Saved entries
• • • •
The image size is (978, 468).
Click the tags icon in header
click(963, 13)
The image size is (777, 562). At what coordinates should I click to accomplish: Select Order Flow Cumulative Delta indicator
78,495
• • • •
*AIM OF THE EXERCISE*:
Restate every record above, exactly, in full.

*COMPLETED EXERCISE*:
The image size is (978, 468).
Click the tags icon in header
click(963, 13)
The image size is (777, 562). At what coordinates should I click to accomplish: Select Order Flow Cumulative Delta indicator
78,495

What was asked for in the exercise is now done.